The speech will be important in shaping Johnson’s secretaryship, as well as shoring up his credibility as someone at the heart of the cabinet’s discussions on the shape of Brexit.
Since his surprise appointment, he has been accused of alienating European foreign ministers by trivialising the Brexit talks and by his determination to differentiate himself from the rest of the EU by praising Trump.
He has himself been irritated by a series of public put-downs from Theresa May and the chancellor, Philip Hammond, as well as by leaks claiming that he backed a complete amnesty for all illegal immigrants in the UK on the date the UK Leaves the EU.
On Thursday he was forced to deny a broadcast report claiming that he had told four ambassadors at a breakfast briefing that he supported the free movement of workers inside the EU, popular antagonism to which is supposedly the main force driving the UK’s departure from the EU. He insisted: “I said no such thing,” and said he had argued that “immigration had been a good thing for the UK in many respects but it had got out of control, and that we needed to take back control”.
In his speech at Chatham House, he will warn that if the west fails, “We risk reverting to an older and more brutal system where the strong are free to devour the weak, where might is always right, and the rules and institutions we have so painstakingly built fade away into irrelevance.”
Claiming that the world is still looking to the UK for leadership, he will say: “We have to acknowledge that in many respects the world is not in good shape. We have the cult of the strongman, we have democracy in retreat, we have an arc of instability across the Middle East from Iraq to Syria to Libya. What is the answer of the UK? Is it to cower and put the pillow over our heads? Emphatically not. We are struggling against non-state actors who view the whole concept of a global liberal order with contempt and it is precisely because of the intensity of these challenges that we need to redouble our resolve and to defend and preserve the best of the rules-based international order.”
With the Foreign Office still waiting to see the shape of the new US president’s foreign policy and the extent to which Trump truly seeks to forge closer ties with Vladimir Putin, Johnson will not use the speech to rush to press the reset button with Putin.
He will say: “Britain is prepared to be tough with Russia. But that does not mean that it is not also sensible to talk. Yes, it is Britain that insists on our resolve to enforce sanctions against Russia for their occupation of Crimea and their hand in the war in eastern Ukraine. And it is Britain again that has been the firmest in denouncing Russia’s part in the destruction of Aleppo. For all these reasons, we cannot normalise relations with Russia or go back to ‘business as usual’.”

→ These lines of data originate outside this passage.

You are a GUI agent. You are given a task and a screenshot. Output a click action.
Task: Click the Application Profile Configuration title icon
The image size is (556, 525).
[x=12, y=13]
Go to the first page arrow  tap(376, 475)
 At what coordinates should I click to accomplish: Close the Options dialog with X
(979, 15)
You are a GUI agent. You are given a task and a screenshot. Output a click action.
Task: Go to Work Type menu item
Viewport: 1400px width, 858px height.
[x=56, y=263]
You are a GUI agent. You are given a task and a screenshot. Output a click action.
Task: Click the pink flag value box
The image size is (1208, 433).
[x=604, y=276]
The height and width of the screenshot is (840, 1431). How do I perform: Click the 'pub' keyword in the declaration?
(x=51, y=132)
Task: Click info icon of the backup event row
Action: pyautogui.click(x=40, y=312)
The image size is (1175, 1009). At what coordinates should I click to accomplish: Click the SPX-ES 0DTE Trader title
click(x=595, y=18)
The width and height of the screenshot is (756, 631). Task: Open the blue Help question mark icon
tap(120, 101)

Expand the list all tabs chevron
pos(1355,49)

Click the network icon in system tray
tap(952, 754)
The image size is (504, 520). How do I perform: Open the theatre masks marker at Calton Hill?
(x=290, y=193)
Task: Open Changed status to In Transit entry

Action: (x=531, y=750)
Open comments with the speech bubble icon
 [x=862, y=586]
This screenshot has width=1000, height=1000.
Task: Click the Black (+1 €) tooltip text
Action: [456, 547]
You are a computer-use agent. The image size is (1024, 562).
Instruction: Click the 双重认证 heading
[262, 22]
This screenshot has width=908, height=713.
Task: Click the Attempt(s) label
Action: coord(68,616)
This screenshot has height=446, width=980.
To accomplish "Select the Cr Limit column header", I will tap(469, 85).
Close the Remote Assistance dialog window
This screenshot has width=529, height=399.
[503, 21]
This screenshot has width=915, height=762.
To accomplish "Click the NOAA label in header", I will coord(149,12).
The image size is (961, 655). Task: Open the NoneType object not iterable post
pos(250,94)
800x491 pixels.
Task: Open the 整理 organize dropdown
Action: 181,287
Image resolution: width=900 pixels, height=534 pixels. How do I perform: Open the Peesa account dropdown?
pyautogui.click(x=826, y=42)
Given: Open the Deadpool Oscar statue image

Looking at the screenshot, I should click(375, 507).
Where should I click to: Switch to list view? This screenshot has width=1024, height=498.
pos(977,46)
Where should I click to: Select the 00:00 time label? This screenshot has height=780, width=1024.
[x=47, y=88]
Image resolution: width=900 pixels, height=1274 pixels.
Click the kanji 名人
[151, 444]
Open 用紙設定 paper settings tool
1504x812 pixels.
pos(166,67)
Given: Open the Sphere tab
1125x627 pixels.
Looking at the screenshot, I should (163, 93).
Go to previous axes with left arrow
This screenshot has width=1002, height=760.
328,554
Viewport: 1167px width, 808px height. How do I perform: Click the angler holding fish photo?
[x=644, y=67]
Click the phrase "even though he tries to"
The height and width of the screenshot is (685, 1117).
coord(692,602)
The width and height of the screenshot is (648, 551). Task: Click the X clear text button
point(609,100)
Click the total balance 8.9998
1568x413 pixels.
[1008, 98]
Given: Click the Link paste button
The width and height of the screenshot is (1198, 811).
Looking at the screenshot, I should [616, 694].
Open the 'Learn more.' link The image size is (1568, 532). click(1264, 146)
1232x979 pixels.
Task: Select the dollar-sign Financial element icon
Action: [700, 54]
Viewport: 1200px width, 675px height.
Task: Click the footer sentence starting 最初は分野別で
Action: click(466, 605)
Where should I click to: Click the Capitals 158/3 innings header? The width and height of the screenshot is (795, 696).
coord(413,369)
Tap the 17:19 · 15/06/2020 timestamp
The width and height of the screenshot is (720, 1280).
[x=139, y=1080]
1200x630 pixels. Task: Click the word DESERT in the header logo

Russia, he will reiterate, could still win the world’s acclaim by “halting its bombing campaign in Syria, delivering Assad to peace talks, and abiding by the letter of the Minsk agreements in Ukraine”.
He insists he will not shy away from delivering these tough messages to Russian leaders in person. Trump has suggested that he is happy for Assad to remain in power in Syria but the Foreign Office does not believes that is a sustainable solution.
Johnson will also insist the Brexit vote does not mean the UK is becoming isolationist or turning its back on the world. The UK’s future role, he will say, “is to be a flying buttress – supportive of the EU project, but outside the main body of the church. To those who say we are now too small, too weak and too poor to have any influence on the world. I say there are plenty of people who do understand what this country can do and the effect it can have.
“Indeed, there are many people in this country who would not recognise the image of Britain – of ourselves – as seen through the eyes of others. A nation taking back control of its democratic institutions [is] not a nation hauling up the drawbridge or slamming the door. Instead it will show that the UK is a nation that is now on its mettle.”